Nur ca. 10 Unkräuter wie Distel, Winde oder Windhalm ärgern den Landwirt wirklich mit Ertragseinbußen. Die Mehrzahl der Wildkräuter beeinträchtigt jedoch die Kulturpflanzen kaum, da es sich um konkurrenzschwache Arten handelt. Ackerwildkräuter sind als Blühpflanzen und Nahrungsquelle für viele Insekten und Vögel ein wichtiger Teil unserer Landschaft.
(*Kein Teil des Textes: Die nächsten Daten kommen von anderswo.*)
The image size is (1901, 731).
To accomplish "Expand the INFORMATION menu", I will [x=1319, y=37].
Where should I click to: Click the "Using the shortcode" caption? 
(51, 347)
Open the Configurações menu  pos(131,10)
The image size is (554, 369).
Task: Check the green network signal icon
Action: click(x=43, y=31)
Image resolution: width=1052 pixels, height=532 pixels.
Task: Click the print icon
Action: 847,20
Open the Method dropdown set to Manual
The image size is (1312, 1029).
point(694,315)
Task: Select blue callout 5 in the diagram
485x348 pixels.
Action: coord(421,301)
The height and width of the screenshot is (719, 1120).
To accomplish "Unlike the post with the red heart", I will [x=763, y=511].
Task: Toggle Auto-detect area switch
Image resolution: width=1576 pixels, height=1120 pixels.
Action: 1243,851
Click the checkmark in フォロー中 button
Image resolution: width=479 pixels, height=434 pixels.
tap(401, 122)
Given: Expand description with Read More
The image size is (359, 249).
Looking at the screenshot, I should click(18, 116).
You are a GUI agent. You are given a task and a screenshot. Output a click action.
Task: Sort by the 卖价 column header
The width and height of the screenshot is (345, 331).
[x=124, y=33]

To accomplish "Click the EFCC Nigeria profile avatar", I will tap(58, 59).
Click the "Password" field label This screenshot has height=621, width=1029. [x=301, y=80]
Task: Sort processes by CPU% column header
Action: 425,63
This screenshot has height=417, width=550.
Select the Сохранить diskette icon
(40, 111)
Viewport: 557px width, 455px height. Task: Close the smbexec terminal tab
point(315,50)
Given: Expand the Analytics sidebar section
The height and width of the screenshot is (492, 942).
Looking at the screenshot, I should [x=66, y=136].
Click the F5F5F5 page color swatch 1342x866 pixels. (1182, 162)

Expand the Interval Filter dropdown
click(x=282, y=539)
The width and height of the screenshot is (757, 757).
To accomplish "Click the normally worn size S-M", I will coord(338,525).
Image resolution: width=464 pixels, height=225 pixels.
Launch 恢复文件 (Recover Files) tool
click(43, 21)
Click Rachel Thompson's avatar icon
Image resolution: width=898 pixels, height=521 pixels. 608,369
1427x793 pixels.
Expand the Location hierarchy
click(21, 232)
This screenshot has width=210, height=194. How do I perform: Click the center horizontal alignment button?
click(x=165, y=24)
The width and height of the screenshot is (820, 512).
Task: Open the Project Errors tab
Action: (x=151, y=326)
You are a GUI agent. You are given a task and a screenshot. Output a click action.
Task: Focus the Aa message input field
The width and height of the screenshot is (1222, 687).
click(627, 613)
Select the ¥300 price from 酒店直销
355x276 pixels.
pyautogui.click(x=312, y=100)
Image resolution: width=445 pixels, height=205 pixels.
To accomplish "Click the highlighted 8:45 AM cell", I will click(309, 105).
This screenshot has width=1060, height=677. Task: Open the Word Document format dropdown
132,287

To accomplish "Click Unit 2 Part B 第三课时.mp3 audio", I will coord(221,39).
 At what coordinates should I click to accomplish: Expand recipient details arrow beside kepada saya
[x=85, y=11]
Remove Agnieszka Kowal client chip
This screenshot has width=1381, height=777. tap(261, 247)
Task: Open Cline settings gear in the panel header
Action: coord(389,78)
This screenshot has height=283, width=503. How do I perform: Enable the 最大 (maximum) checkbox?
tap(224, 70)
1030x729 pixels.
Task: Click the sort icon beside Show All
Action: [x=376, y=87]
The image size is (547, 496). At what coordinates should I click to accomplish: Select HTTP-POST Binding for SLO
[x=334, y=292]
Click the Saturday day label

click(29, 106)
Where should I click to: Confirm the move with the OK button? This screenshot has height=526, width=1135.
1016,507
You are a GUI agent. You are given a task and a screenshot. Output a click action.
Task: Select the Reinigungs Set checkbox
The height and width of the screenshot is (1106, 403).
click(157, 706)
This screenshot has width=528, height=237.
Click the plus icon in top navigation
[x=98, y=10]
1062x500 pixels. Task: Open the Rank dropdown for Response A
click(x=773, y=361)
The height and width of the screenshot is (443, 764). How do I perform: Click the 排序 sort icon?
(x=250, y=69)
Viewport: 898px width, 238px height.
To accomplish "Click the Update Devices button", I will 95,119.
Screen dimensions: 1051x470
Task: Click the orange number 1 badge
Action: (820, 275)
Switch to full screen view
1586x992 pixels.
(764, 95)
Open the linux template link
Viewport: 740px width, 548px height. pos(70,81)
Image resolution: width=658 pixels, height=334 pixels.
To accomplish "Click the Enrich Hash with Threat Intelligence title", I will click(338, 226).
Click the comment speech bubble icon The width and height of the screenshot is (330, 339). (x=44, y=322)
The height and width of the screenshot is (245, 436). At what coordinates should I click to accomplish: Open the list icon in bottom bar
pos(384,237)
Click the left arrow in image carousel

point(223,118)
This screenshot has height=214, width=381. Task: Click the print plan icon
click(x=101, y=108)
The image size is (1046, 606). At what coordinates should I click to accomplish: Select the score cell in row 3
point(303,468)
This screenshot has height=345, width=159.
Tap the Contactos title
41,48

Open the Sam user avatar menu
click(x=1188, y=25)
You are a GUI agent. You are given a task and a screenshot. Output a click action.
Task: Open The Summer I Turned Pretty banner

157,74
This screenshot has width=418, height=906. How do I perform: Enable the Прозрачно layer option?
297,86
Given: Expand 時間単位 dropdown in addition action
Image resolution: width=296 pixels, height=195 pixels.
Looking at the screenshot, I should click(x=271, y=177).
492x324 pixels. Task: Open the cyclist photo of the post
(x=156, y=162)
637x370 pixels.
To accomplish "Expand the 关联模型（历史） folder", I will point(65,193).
Deshalb kann es gerade auf ertragsschwachen Standorten für Landwirte durchaus sinnvoll sein, wenig störende Wildkräuter auf dem Acker zu dulden und die Bewirtschaftung darauf anzupassen. Bei dem Feldrundgang wurde besprochen, wie sich Ackerwildkrautschutz mit einem wirtschaftlichen Ackerbaubetrieb vereinbaren lässt. Nützlich war der Austausch zu Erfahrungen aus der landwirtschaftlichen Praxis.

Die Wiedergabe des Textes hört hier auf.